Дарэм в ответ пожала плечами, рассматривая Герберта, как тому показалось, насмешливо, и эта едва уловимая насмешка почему-то казалась откровенно обидной. Так что Герберт поспешил откланяться, пока в запале и впрямь не наговорил «матушке» чего-нибудь лишнего, а главное — чего-нибудь по-настоящему личного.

Из всех существующих и способных мыслить существ, обитающих на земле, только граф фон Кролок знал, что его наследник за сотню с лишним лет так и не сумел перебороть иррациональной фобии перед обезглавливанием мертвецов. И что всякий раз, сталкиваясь с необходимостью «убирать со стола», абсолютно не боящийся крови, давно приучившийся убивать Герберт испытывает почти панический ужас — ничуть не померкший с годами, абсолютно такой же, как в самую первую ночь в замковом «морге». Да и сам граф не то, чтобы доподлинно знал, ибо юноша всегда предпочитал списывать все на собственное легкомыслие, безалаберность и капризный характер. Однако виконт подозревал, что отец, с извечной своей проницательностью, прекрасно догадывается, в чем на самом деле кроется проблема, и просто тактично делает вид, будто верит отговоркам. И посвящать Дарэм в столь глубоко личные свои проблемы Герберт фон Кролок ни в коем случае не собирался, тем более, что для самой Нази посмертные заботы о трупах, как уже успел убедиться виконт, трудности не представляли вовсе.

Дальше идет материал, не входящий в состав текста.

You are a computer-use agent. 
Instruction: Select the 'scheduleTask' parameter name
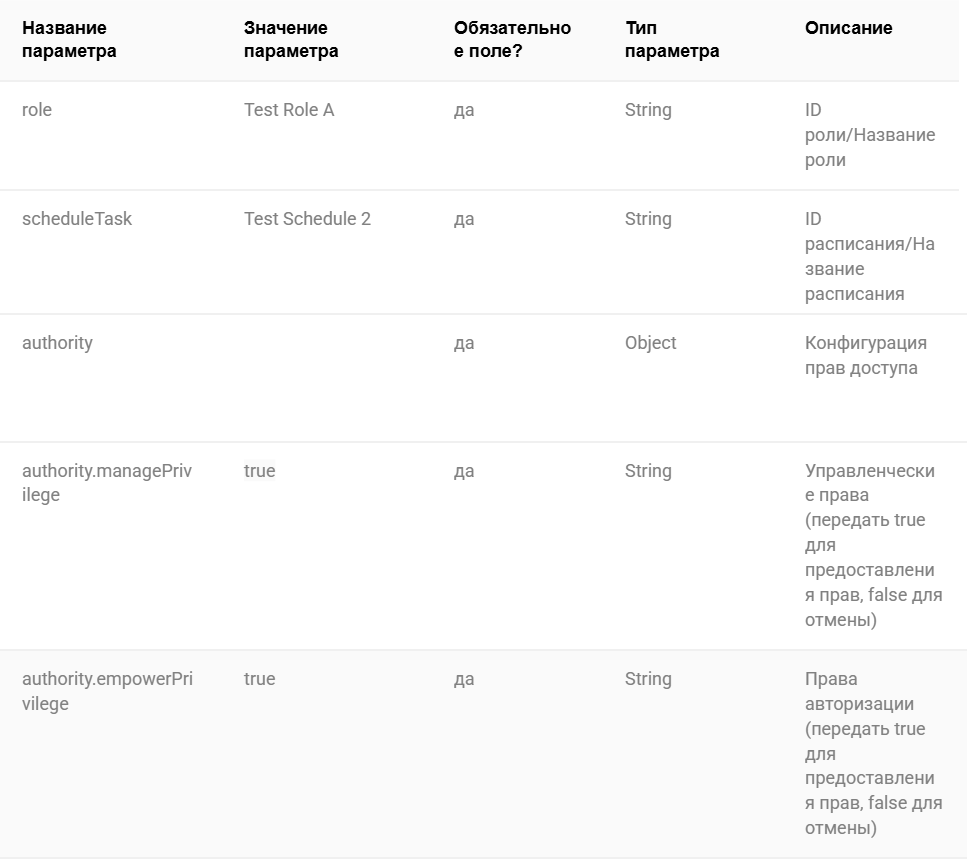77,219
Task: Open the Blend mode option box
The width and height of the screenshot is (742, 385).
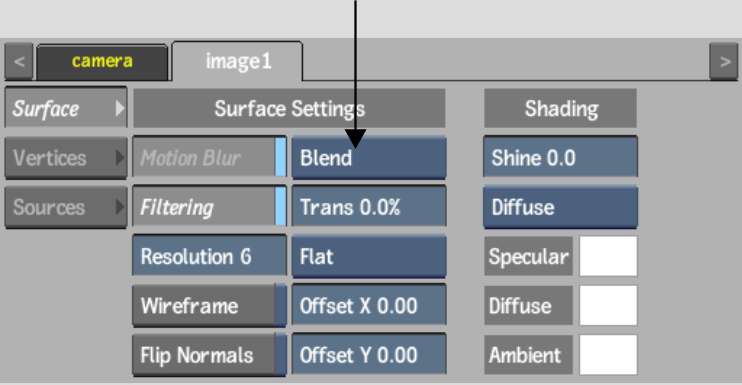Action: point(369,158)
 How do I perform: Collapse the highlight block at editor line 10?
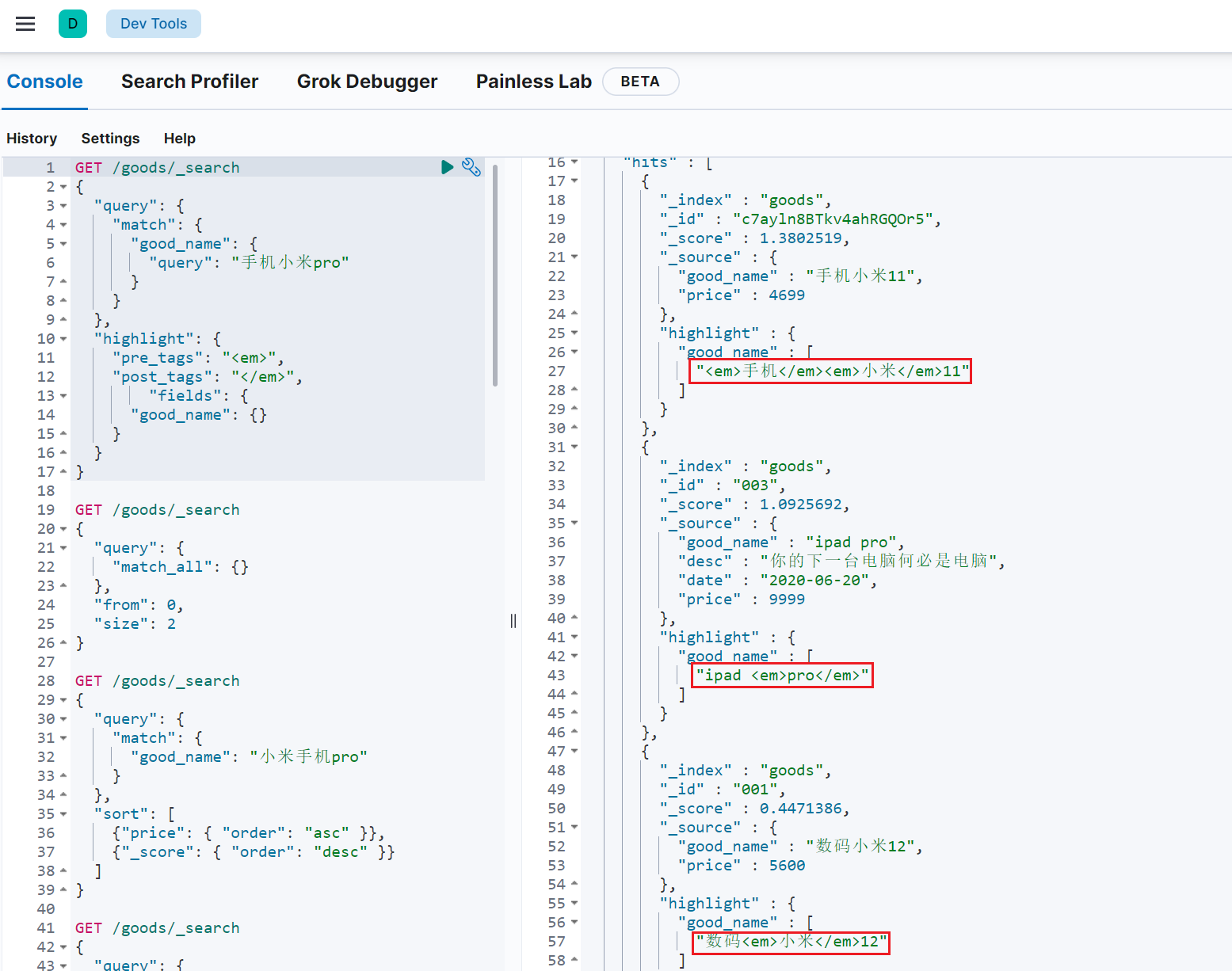[63, 339]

За минувшие четыре раза молодой человек лишь единожды сопровождал новообращенную вампиршу во время ее трапезы и, пожалуй, не желал бы повторять этого опыта вновь, предоставив сие почетное право отцу. Дело было даже не в том, что в местах, в которых вела свою охоту Дарэм, Герберт категорически не желал бывать ни при жизни, ни после смерти, а в том, как ее охота выглядела со стороны. Было для младшего фон Кролока что-то неправдоподобное, странное и откровенно жутковатое в низкорослой, из-за мраморной бледности кажущейся еще более миниатюрной женщине, с легкостью удерживающей тело мужчины вдвое крупнее себя, в точности, с которой она делала один-единственный укус, в узких ладонях, одним неуловимо быстрым рывком ломающих шейные позвонки жертвы, устраняя необходимость дожидаться смерти от кровопотери, и в том, насколько уместно и естественно смотрелся в руках Дарэм топор. Но больше всего, пожалуй, смущало и пугало Герберта сосредоточенно-отстраненное выражение ее лица и все тот же, ставший виконту знакомым, взгляд, обращенный «внутрь».